We note that the running intersection property has its roots in graph theory, and can be satisfied for many polynomial optimization problems with structured sparsity patterns. In particular, It is known that maximal cliques of a chordal graph (after possible reordering) satisfy the running intersection property [35, Theorem 3.5]. For a detailed discussion, see [18].

Lemma 2.2

(Sparse version of Putinar positivstellensatz [18, 21]) Let \(f(x)=\sum _{l=1}^p f^l(x)\), \(g_j(x)=\sum _{\alpha }(g_j)_{\alpha }x^{\alpha }\), \(j=1,\ldots ,m\), and \(h_s(x)=\sum _{\alpha }(h_s)_{\alpha }x^{\alpha }\), \(s=1,\ldots ,q\), be polynomials on \(\mathbb {R}^n\) with degree d. Let \(I_l\) be a set of indexes such that \(\mathrm{supp}f^l \subseteq I_l \subseteq \{1,\ldots ,n\}\), \(l=1,\ldots ,p\) and \(\bigcup _{l=1}^p I_l=\{1,\ldots ,n\}\). Suppose that for each \(j=1,\ldots ,m\) and \(s=1,\ldots ,q\), \(\mathrm{supp}g_j \cup \mathrm{supp}h_s \subseteq I_l\) for some \(l \in \{1,\ldots ,p\}\), and the running intersection property holds for \(I_l\), \(l=1,\ldots ,p\). Let \(K:=\{x:g_j(x) \le 0,j=1,\ldots ,m, h_s(x)=0, s=1,\ldots ,q\} \ne \emptyset \) and let \(\mathbf{M}(g;h)\) be Archimedean. If \(f(x)>0\) on K, then

$$\begin{aligned} f=\sum _{l=1}^p\left( \sigma _{0l}-\sum _{j=1}^m \sigma _{jl} g_j+\sum _{s=1}^q \phi _{sl} h_s\right) \end{aligned}$$

where \(\sigma _{jl}\), \(j=0,1,\ldots ,m\), are SOS polynomials with variables \(\{x_i:i \in I_l\}\), and \(\phi _{sl}\), \(s=1,\ldots ,q\), are real polynomials with variables \(\{x_i:i \in I_l\}\).
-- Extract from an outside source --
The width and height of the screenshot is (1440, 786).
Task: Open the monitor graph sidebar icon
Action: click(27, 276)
We note that, the assumption “for each \(j=1,\ldots ,m\) and \(s=1,\ldots ,q\), \(\mathrm{supp}g_j \cup \mathrm{supp}h_s \subseteq I_l\) for some \(l \in \{1,\ldots ,p\}\)” and the running intersection property are automatically satisfied in the special case where \(p=1\) and \(I_1=\{1,\ldots ,n\}\). So, in this case, the sparse version of Putinar positivstellensatz reduces to Putinar positivstellensatz.
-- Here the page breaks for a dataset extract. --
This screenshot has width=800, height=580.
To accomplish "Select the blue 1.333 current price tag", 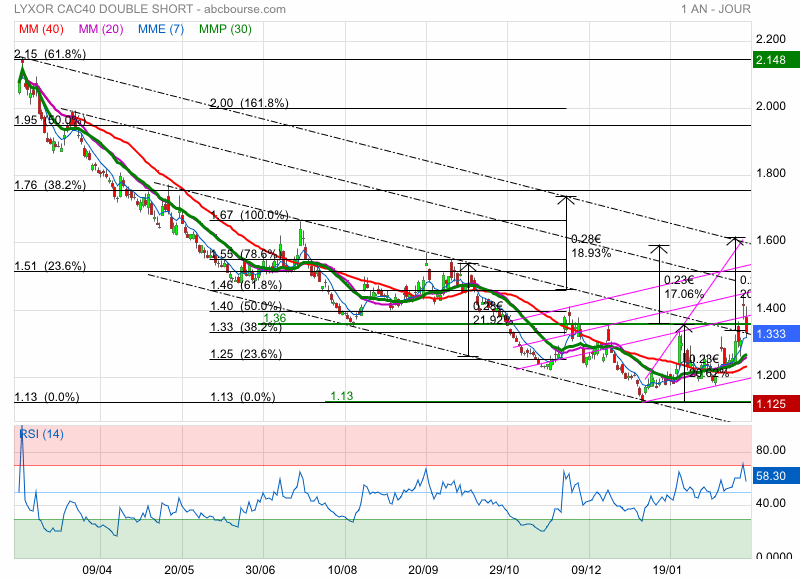I will pyautogui.click(x=771, y=335).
2.1 Coercivity of polynomials

We now recall the definitions for coercive polynomials. This definition plays an important role in our analysis for positivity over noncompact sets later on.

Definition 2.2

(Coercivity and strong coercivity) Let \(f(x)=\sum _{\alpha }f_{\alpha }x^{\alpha }\) be a polynomial on \(\mathbb {R}^n\) with degree d. Let \(f(x)=\sum _{i=0}^d f_i(x)\) where each \(f_i\) is a homogeneous polynomial of degree i, \(i=0,1,\ldots ,d\). We say the polynomial f is

  • coercive if \(f(x) \rightarrow +\infty \) whenever \(\Vert x\Vert \rightarrow +\infty \);

  • s -strongly coercive for some \(s \in \{1,\ldots ,d\}\) if \(f_{s}(x)>0\) for all \(x \ne 0\) and \(f_{i}(x) \ge 0\) for all \(s+1 \le i \le d\) and \(x \in \mathbb {R}^n\);

  • strongly coercive if f is d-strongly coercive.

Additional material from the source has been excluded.